Data has become the currency of the modern economy. A recent study projects the global volume of data to grow from about 0.8 zettabytes (ZB) in 2009 to more than 35 ZB in 2020, most of it generated within the last two years and held by the corporate sector.
As the cost of data collection and storage becomes cheaper and computing power increases, so does the value of data to the corporate bottom line. Powerful data science techniques, including machine learning and deep learning, make it possible to search, extract and analyze enormous sets of data from many sources in order to uncover novel insights and engage in predictive analysis. Breakthrough computational techniques allow complex analysis of encrypted data, making it possible for researchers to protect individual privacy, while extracting valuable insights.
At the same time, these newfound data sources hold significant promise for advancing scholarship and shaping more impactful social policies, supporting evidence-based policymaking and more robust government statistics, and shaping more impactful social interventions. But because most of this data is held by the private sector, it is rarely available for these purposes, posing what many have argued is a serious impediment to scientific progress.
A variety of reasons have been posited for the reluctance of the corporate sector to share data for academic research. Some have suggested that the private sector doesn’t realize the value of their data for broader social and scientific advancement. Others suggest that companies have no “chief mission” or public obligation to share. But most observers describe the challenge as complex and multifaceted. Companies face a variety of commercial, legal, ethical, and reputational risks that serve as disincentives to sharing data for academic research, with privacy – particularly the risk of reidentification – an intractable concern. For companies, striking the right balance between the commercial and societal value of their data, the privacy interests of their customers, and the interests of academics presents a formidable dilemma.
To be sure, there is evidence that some companies are beginning to share for academic research.
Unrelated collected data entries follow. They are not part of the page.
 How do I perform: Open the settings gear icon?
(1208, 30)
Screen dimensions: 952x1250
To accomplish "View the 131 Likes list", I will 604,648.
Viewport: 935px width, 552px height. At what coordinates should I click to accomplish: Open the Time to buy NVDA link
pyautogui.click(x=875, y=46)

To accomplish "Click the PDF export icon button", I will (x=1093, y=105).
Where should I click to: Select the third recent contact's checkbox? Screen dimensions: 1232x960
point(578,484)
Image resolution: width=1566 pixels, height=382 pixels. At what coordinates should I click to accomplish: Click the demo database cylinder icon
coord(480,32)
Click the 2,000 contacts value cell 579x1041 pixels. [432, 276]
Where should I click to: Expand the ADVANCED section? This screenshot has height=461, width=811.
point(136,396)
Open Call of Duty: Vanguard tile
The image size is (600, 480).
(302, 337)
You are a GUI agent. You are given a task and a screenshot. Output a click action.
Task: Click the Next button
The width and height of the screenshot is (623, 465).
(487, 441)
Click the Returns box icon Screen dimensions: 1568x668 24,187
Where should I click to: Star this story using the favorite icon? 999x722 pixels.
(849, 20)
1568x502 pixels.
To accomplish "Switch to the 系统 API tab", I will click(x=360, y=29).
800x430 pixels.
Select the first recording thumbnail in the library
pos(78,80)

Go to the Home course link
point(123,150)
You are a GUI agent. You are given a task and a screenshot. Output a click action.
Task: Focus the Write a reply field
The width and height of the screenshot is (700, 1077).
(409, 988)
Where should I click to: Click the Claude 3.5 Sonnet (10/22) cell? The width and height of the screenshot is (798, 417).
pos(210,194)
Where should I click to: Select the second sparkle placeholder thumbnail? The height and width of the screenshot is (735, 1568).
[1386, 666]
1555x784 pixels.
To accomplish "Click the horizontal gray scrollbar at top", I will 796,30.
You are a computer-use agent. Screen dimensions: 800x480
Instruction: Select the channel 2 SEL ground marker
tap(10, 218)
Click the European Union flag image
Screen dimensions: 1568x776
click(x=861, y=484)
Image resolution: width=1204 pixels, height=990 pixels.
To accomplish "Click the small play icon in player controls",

For example, a number of pharmaceutical companies are now sharing clinical trial data with researchers, and a number of individual companies have taken steps to make data available as well. What is more, companies are also increasingly providing open or shared data for other important “public good” activities, including international development, humanitarian assistance and better public decision-making. Some are contributing to data collaboratives that pool data from different sources to address societal concerns. Yet, it is still not clear whether and to what extent this “new era of data openness” will accelerate data sharing for academic research.
Today, the Future of Privacy Forum released a new study, Understanding Corporate Data Sharing Decisions: Practices, Challenges, and Opportunities for Sharing Corporate Data with Researchers. In this report, we aim to contribute to the literature by seeking the “ground truth” from the corporate sector about the challenges they encounter when they consider making data available for academic research. We hope that the impressions and insights gained from this first look at the issue will help formulate further research questions, inform the dialogue between key stakeholders, and identify constructive next steps and areas for further action and investment.
FPF gratefully acknowledges the support of the Alfred P. Sloan Foundation for this project.